Although it belongs to the same group of cytokines as IL-10, it has different effect on the immune system. IL-10 is a suppressive cytokine that suppresses inflammation while also maintaining immunomodulatory functions. Beside the normal physiological roles, IL-24 inhibits tumor growth, invasion, metastasis and angiogenesis.
Production of IL-24 by Different Cells
IL-24 can be produced by myeloid cells, lymphoid cells, and epithelial cells in response to cytokine stimulation. IL-24 can also dampen the first rounds of CD8 cell expansion to prevent uncontrolled T cell responses. After the combination of anti-IgM and CD40-L stimulation, B lymphocytes can also induce IL-24 expression. In response to immune cells, non-lymphoid cells such as melanocytes can also produce IL-24.

Cancer

IL-24 is an immunomodulatory cytokine which can also display broad cancer-specific suppressor effects. The tumor suppressor activities of IL-24 include inhibition of angiogenesis, sensitization to chemotherapy, and induction of cancer-specific apoptosis.
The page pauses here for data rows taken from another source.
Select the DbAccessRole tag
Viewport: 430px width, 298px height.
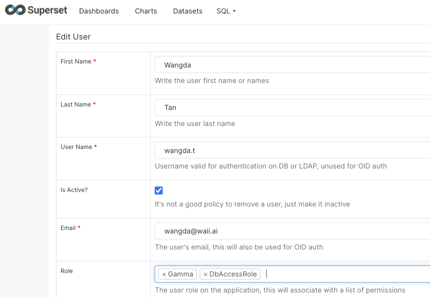233,274
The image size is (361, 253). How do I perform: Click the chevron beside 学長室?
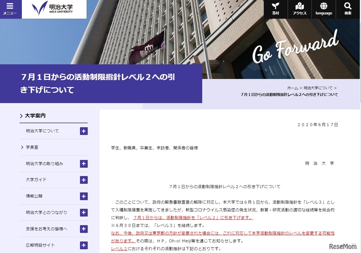pos(22,147)
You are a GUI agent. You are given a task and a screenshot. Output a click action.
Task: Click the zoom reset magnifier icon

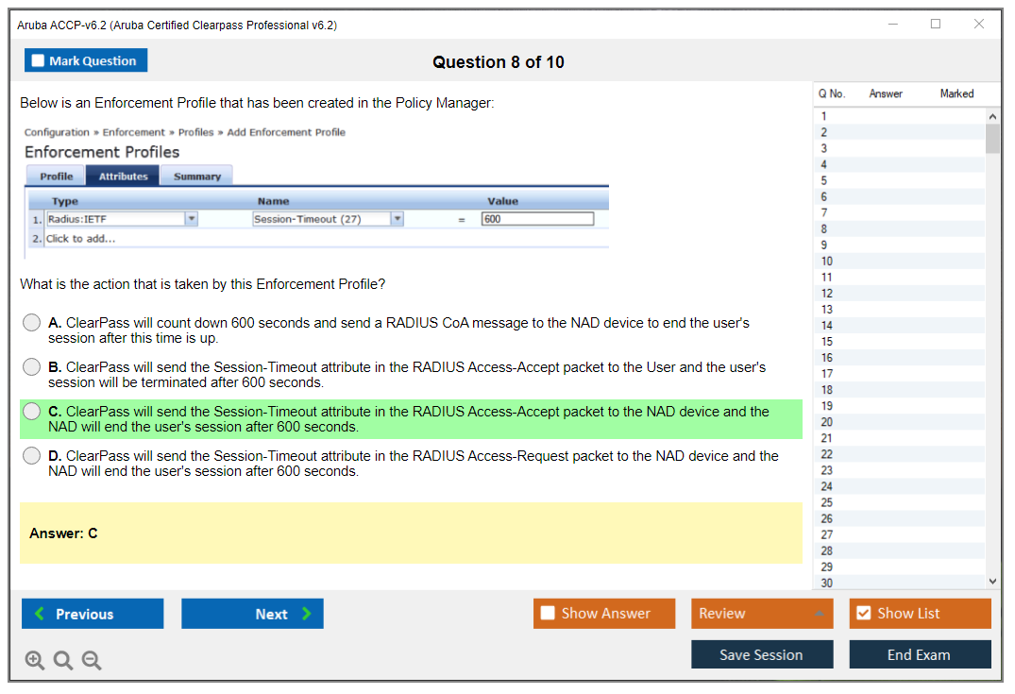coord(63,661)
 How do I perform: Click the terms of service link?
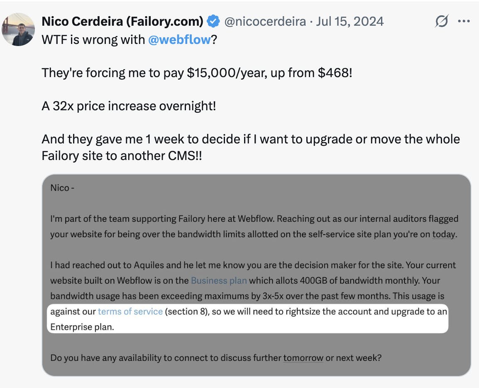pos(130,311)
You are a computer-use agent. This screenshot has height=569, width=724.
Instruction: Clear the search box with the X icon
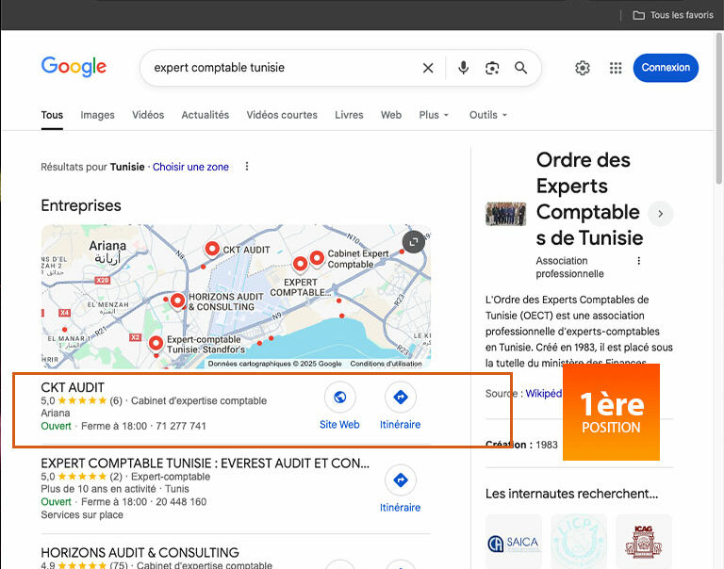point(428,68)
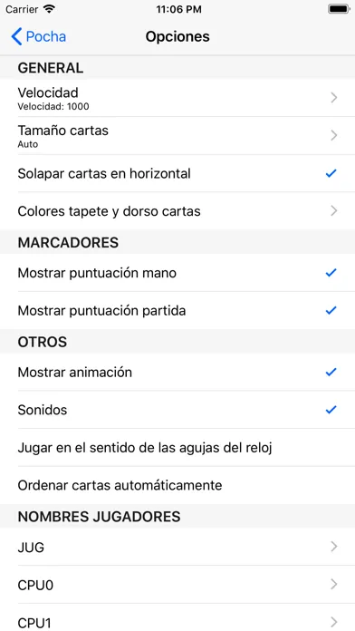Go back to Pocha screen

(x=39, y=36)
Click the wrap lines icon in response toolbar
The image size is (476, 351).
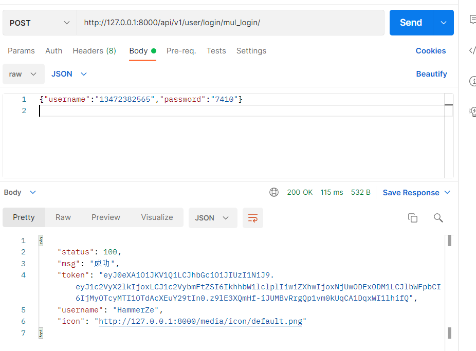point(252,218)
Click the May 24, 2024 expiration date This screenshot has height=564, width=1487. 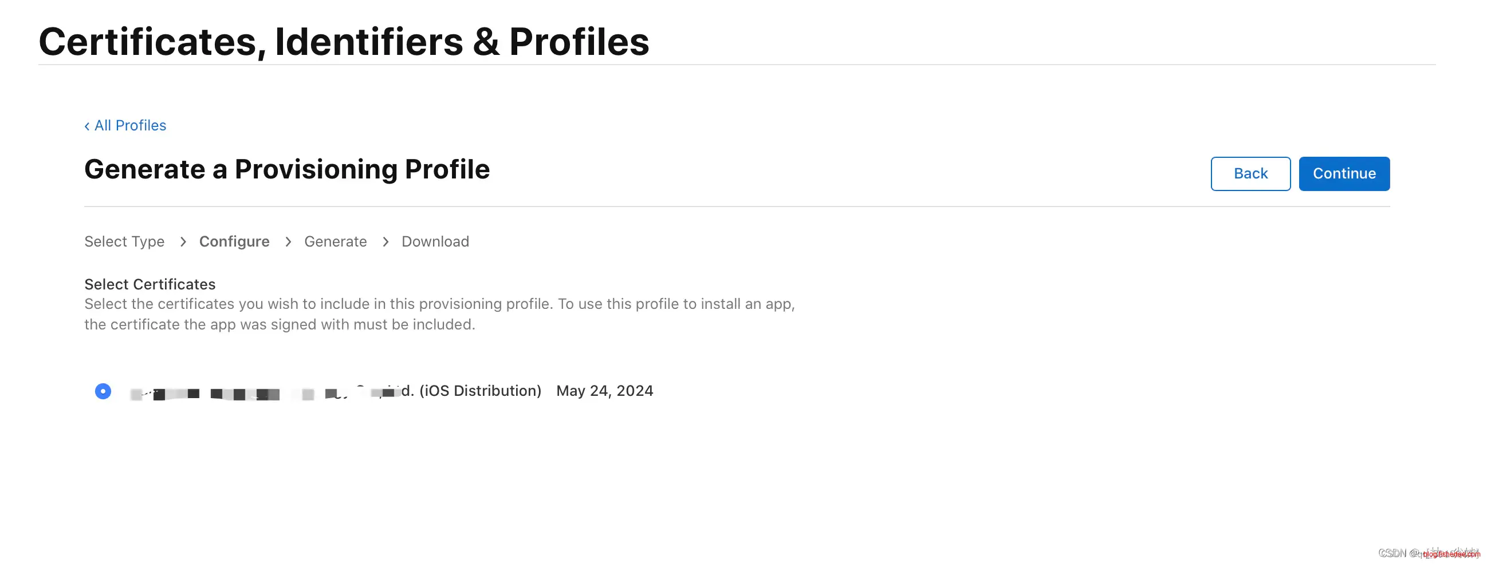point(604,391)
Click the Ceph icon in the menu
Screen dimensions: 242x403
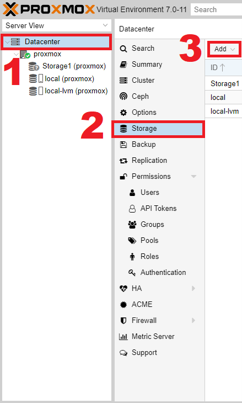click(123, 97)
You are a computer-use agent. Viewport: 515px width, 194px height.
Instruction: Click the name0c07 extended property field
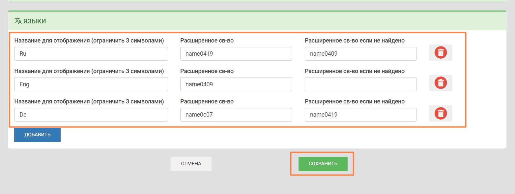pos(236,115)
Given its ubiquitous apoptotic effect on malignant cells, lack of an effect on normal cells, and absence of significant side effects, IL-24 is an important candidate for cancer therapy.
IL-24 is able to induce apoptosis via both intracellular and extracellular signaling mechanisms. Secreted IL-24 protein induces a robust expression of endogenous IL-24 and subsequent induction of tumor-specific killing through an ER stress-mediated pathway as well as by ROS production. The ER stress is the initial pathway in IL-24-induced apoptosis.
An important question, which remained unresolved, is why IL-24 has the abilities to selectively induce apoptosis in a large spectrum of human cancer-derived cell lines without harming normal cells. One possible reason for this differential killing effect involves inherent biochemical differences between normal and cancer cells, another possibility is that IL-24 is able to target a molecule that only triggers apoptosis in cancer cells. The third option for this differential killing effect is that both of the above hypotheses are correct.
IL-24 is able to induce toxic autophagy in cancer cells in vitro and animal models in vivo. Past independent studies have also proven that the cytokine can play a role in inflammation for inflammatory bowel disease, psoriasis, cardiovascular disease, rheumatoid arthritis, tuberculosis, and viral infection.
Secondary cytokines that evoke antitumor immune responses are stimulated by IL-24. These secondary cytokines include TNF-α, IFN-gamma, and IL-1, which induce apoptosis. IL-24 also inhibits cancer by blocking VEGF and TGF-alpha activities through inhibition of Src, a proto-oncogene, within tumor cells and inhibiting epithelial cell differentiation. IL-24 also induces apoptosis By inducing more stress on the endoplasmic reticulum.